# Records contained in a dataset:

"""

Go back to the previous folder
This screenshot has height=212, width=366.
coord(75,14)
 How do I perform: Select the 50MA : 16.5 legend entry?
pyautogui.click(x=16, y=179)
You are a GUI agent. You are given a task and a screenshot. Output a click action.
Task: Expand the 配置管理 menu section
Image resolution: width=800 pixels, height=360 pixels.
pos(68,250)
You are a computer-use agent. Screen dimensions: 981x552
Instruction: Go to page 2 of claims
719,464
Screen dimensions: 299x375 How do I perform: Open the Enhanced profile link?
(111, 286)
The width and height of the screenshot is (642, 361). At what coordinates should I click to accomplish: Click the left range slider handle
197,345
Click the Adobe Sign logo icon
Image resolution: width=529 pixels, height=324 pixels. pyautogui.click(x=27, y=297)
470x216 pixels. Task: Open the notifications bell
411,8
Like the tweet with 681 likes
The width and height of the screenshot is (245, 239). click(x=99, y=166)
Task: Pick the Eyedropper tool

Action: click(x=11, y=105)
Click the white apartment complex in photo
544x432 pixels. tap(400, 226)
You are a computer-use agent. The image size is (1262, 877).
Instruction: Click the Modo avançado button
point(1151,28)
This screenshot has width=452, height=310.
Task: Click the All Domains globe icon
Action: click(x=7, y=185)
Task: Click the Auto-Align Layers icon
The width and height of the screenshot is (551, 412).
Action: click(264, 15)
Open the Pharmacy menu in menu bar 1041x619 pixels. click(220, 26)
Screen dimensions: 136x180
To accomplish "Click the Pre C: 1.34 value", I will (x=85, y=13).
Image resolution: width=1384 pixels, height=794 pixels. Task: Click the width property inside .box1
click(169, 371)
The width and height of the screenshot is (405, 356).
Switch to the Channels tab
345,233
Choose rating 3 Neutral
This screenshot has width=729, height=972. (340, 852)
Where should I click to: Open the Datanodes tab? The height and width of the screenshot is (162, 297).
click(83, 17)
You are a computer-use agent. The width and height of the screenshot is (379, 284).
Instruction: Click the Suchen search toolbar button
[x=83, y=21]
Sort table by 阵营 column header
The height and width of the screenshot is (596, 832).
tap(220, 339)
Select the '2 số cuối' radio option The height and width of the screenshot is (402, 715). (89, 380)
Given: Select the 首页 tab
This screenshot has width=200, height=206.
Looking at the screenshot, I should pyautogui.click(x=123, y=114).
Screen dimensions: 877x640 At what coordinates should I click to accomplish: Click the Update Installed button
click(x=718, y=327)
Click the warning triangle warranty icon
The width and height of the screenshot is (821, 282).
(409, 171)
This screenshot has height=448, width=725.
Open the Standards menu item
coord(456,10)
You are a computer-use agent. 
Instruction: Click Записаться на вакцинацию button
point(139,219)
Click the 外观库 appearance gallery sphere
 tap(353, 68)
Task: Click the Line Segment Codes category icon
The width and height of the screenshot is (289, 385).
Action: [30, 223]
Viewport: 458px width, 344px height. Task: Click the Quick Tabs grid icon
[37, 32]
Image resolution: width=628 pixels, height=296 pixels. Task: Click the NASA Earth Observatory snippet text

"""

# Exercise:
In the entries above, find the line with "The width and height of the screenshot is (642, 361)." and the line with "Given: Select the 首页 tab", then set down exactly those two and every line between them, nothing else.

# Result for this exercise:
The width and height of the screenshot is (642, 361). At what coordinates should I click to accomplish: Click the left range slider handle
197,345
Click the Adobe Sign logo icon
Image resolution: width=529 pixels, height=324 pixels. pyautogui.click(x=27, y=297)
470x216 pixels. Task: Open the notifications bell
411,8
Like the tweet with 681 likes
The width and height of the screenshot is (245, 239). click(x=99, y=166)
Task: Pick the Eyedropper tool

Action: click(x=11, y=105)
Click the white apartment complex in photo
544x432 pixels. tap(400, 226)
You are a computer-use agent. The image size is (1262, 877).
Instruction: Click the Modo avançado button
point(1151,28)
This screenshot has width=452, height=310.
Task: Click the All Domains globe icon
Action: click(x=7, y=185)
Task: Click the Auto-Align Layers icon
The width and height of the screenshot is (551, 412).
Action: click(264, 15)
Open the Pharmacy menu in menu bar 1041x619 pixels. click(220, 26)
Screen dimensions: 136x180
To accomplish "Click the Pre C: 1.34 value", I will (x=85, y=13).
Image resolution: width=1384 pixels, height=794 pixels. Task: Click the width property inside .box1
click(169, 371)
The width and height of the screenshot is (405, 356).
Switch to the Channels tab
345,233
Choose rating 3 Neutral
This screenshot has width=729, height=972. (340, 852)
Where should I click to: Open the Datanodes tab? The height and width of the screenshot is (162, 297).
click(83, 17)
You are a computer-use agent. The width and height of the screenshot is (379, 284).
Instruction: Click the Suchen search toolbar button
[x=83, y=21]
Sort table by 阵营 column header
The height and width of the screenshot is (596, 832).
tap(220, 339)
Select the '2 số cuối' radio option The height and width of the screenshot is (402, 715). (89, 380)
Given: Select the 首页 tab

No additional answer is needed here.